*Dataset entries:*
* * * *
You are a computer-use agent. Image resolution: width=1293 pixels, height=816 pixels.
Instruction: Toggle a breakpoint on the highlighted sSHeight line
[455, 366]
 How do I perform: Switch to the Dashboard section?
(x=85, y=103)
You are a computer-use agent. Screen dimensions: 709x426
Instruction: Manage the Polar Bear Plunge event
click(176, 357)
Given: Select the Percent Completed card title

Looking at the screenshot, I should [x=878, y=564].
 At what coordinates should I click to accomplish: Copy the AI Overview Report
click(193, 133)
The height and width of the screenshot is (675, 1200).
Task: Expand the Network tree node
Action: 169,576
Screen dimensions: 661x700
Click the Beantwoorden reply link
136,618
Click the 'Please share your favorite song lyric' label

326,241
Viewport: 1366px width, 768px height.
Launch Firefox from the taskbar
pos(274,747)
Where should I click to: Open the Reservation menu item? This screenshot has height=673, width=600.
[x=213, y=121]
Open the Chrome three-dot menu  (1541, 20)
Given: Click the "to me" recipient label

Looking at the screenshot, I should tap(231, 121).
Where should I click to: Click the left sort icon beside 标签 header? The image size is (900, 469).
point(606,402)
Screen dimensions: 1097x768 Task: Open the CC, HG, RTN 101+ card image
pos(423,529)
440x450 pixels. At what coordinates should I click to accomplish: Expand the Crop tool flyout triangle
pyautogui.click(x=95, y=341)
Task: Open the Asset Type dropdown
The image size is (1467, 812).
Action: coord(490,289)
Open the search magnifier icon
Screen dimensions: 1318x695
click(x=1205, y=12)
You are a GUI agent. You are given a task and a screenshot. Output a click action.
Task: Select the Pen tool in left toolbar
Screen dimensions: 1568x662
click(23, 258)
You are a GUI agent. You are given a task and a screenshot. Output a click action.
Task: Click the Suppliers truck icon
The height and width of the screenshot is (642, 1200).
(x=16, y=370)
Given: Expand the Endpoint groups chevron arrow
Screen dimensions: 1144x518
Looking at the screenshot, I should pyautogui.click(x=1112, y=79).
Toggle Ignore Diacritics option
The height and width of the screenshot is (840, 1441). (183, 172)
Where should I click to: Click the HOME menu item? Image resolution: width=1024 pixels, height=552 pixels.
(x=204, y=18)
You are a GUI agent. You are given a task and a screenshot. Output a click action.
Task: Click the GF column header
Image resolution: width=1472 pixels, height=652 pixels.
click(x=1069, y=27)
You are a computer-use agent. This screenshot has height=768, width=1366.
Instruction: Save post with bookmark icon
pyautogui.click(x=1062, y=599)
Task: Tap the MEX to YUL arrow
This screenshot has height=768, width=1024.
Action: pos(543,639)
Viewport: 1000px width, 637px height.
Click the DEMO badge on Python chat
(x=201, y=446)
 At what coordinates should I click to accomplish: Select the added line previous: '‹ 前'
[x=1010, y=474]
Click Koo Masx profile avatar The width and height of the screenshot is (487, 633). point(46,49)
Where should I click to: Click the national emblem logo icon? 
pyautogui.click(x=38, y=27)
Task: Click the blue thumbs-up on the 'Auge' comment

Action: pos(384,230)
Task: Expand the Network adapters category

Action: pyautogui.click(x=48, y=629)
* * * *
*Task goal:* Recopy the records without any alteration.

*Answer to the exercise:*
You are a computer-use agent. Image resolution: width=1293 pixels, height=816 pixels.
Instruction: Toggle a breakpoint on the highlighted sSHeight line
[455, 366]
 How do I perform: Switch to the Dashboard section?
(x=85, y=103)
You are a computer-use agent. Screen dimensions: 709x426
Instruction: Manage the Polar Bear Plunge event
click(176, 357)
Given: Select the Percent Completed card title

Looking at the screenshot, I should [x=878, y=564].
 At what coordinates should I click to accomplish: Copy the AI Overview Report
click(193, 133)
The height and width of the screenshot is (675, 1200).
Task: Expand the Network tree node
Action: 169,576
Screen dimensions: 661x700
Click the Beantwoorden reply link
136,618
Click the 'Please share your favorite song lyric' label

326,241
Viewport: 1366px width, 768px height.
Launch Firefox from the taskbar
pos(274,747)
Where should I click to: Open the Reservation menu item? This screenshot has height=673, width=600.
[x=213, y=121]
Open the Chrome three-dot menu  (1541, 20)
Given: Click the "to me" recipient label

Looking at the screenshot, I should tap(231, 121).
Where should I click to: Click the left sort icon beside 标签 header? The image size is (900, 469).
point(606,402)
Screen dimensions: 1097x768 Task: Open the CC, HG, RTN 101+ card image
pos(423,529)
440x450 pixels. At what coordinates should I click to accomplish: Expand the Crop tool flyout triangle
pyautogui.click(x=95, y=341)
Task: Open the Asset Type dropdown
The image size is (1467, 812).
Action: coord(490,289)
Open the search magnifier icon
Screen dimensions: 1318x695
click(x=1205, y=12)
You are a GUI agent. You are given a task and a screenshot. Output a click action.
Task: Select the Pen tool in left toolbar
Screen dimensions: 1568x662
click(23, 258)
You are a GUI agent. You are given a task and a screenshot. Output a click action.
Task: Click the Suppliers truck icon
The height and width of the screenshot is (642, 1200).
(x=16, y=370)
Given: Expand the Endpoint groups chevron arrow
Screen dimensions: 1144x518
Looking at the screenshot, I should pyautogui.click(x=1112, y=79).
Toggle Ignore Diacritics option
The height and width of the screenshot is (840, 1441). (183, 172)
Where should I click to: Click the HOME menu item? Image resolution: width=1024 pixels, height=552 pixels.
(x=204, y=18)
You are a GUI agent. You are given a task and a screenshot. Output a click action.
Task: Click the GF column header
Image resolution: width=1472 pixels, height=652 pixels.
click(x=1069, y=27)
You are a computer-use agent. This screenshot has height=768, width=1366.
Instruction: Save post with bookmark icon
pyautogui.click(x=1062, y=599)
Task: Tap the MEX to YUL arrow
This screenshot has height=768, width=1024.
Action: pos(543,639)
Viewport: 1000px width, 637px height.
Click the DEMO badge on Python chat
(x=201, y=446)
 At what coordinates should I click to accomplish: Select the added line previous: '‹ 前'
[x=1010, y=474]
Click Koo Masx profile avatar The width and height of the screenshot is (487, 633). point(46,49)
Where should I click to: Click the national emblem logo icon? 
pyautogui.click(x=38, y=27)
Task: Click the blue thumbs-up on the 'Auge' comment

Action: pos(384,230)
Task: Expand the Network adapters category

Action: pyautogui.click(x=48, y=629)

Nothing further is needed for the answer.